## [AIM OF THE TASK]
Nothing but the lines from the one with "You are a computer-use agent. The height" through the final line of the entries below should be written out, each exactly as given.

DATA EXTRACT section start

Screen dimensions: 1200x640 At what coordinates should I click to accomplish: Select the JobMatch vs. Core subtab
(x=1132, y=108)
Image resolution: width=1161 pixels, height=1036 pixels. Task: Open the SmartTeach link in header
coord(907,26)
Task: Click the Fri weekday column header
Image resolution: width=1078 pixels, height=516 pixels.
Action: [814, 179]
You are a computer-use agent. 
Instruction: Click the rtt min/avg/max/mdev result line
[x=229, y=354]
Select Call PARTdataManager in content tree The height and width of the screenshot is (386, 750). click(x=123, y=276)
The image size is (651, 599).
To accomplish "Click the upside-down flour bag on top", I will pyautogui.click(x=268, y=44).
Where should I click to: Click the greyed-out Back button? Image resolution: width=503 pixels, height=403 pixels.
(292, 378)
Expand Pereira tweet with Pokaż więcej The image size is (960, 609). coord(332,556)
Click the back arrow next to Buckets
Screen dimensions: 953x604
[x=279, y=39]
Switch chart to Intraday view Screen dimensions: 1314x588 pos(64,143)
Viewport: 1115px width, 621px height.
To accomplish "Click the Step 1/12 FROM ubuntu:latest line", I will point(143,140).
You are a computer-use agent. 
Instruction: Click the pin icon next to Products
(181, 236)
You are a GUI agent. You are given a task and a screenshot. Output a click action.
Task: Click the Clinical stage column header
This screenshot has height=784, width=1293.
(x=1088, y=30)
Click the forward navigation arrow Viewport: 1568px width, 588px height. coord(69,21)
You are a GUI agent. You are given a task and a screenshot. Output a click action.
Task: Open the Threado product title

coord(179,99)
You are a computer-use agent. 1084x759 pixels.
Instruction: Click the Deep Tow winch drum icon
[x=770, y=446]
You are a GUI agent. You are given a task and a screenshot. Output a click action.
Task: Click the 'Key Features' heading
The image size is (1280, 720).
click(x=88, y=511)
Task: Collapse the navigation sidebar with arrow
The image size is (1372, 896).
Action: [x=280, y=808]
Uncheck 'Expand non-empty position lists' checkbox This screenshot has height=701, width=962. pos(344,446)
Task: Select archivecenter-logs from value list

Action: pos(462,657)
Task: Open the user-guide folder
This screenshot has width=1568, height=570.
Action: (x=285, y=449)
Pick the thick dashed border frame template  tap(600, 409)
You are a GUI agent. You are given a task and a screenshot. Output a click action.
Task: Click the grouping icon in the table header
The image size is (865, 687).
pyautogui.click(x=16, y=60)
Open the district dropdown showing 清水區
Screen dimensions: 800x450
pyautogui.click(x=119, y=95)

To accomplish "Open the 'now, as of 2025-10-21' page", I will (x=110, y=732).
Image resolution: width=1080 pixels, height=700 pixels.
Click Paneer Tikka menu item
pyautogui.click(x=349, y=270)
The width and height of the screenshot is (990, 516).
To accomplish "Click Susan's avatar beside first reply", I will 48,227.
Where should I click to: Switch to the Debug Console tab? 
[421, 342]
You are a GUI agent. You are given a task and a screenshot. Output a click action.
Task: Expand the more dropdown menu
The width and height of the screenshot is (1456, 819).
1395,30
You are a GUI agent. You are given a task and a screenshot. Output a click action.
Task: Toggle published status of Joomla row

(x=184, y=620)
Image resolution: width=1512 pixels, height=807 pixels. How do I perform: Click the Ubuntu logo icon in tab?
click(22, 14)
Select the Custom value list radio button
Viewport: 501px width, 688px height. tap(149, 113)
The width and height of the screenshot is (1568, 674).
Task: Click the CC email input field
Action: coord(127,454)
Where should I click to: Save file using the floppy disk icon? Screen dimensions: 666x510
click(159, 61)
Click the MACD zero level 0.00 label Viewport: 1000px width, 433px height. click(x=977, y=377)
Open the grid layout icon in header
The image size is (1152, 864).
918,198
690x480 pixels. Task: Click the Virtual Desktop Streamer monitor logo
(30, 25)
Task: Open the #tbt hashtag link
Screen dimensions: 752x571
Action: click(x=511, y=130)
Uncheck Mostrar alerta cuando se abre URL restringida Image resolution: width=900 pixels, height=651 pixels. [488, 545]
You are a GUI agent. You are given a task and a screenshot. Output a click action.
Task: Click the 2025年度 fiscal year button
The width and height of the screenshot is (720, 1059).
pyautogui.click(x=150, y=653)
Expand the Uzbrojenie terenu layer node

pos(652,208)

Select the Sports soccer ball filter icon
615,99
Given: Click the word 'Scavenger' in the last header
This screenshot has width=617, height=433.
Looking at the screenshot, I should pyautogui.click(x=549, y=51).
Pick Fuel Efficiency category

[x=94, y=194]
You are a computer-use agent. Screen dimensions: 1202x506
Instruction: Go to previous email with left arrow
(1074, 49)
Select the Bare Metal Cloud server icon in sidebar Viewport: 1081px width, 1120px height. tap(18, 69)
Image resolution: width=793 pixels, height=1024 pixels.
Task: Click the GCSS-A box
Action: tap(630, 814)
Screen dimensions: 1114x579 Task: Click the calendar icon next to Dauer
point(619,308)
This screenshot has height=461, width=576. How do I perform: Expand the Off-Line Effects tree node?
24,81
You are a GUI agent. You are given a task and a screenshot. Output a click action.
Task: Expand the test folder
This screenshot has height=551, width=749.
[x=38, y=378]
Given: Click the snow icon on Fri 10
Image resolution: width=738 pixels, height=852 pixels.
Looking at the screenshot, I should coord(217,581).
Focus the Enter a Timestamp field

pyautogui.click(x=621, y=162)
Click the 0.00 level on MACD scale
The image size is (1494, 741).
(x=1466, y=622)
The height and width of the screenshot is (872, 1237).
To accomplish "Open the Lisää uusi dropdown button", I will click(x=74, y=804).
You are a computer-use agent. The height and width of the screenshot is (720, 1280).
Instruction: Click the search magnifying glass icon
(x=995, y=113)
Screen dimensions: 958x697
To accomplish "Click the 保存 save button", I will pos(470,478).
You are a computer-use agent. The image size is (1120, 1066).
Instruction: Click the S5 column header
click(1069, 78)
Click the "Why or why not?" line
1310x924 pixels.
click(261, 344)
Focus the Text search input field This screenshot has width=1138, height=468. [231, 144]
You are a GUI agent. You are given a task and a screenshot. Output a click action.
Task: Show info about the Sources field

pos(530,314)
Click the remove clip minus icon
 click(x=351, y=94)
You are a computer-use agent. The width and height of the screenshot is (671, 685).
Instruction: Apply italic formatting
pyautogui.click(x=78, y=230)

DATA EXTRACT section end

## [ANSWER TO THIS PROBLEM]
You are a computer-use agent. The height and width of the screenshot is (720, 1280).
Instruction: Click the search magnifying glass icon
(x=995, y=113)
Screen dimensions: 958x697
To accomplish "Click the 保存 save button", I will pos(470,478).
You are a computer-use agent. The image size is (1120, 1066).
Instruction: Click the S5 column header
click(1069, 78)
Click the "Why or why not?" line
1310x924 pixels.
click(261, 344)
Focus the Text search input field This screenshot has width=1138, height=468. [231, 144]
You are a GUI agent. You are given a task and a screenshot. Output a click action.
Task: Show info about the Sources field

pos(530,314)
Click the remove clip minus icon
 click(x=351, y=94)
You are a computer-use agent. The width and height of the screenshot is (671, 685).
Instruction: Apply italic formatting
pyautogui.click(x=78, y=230)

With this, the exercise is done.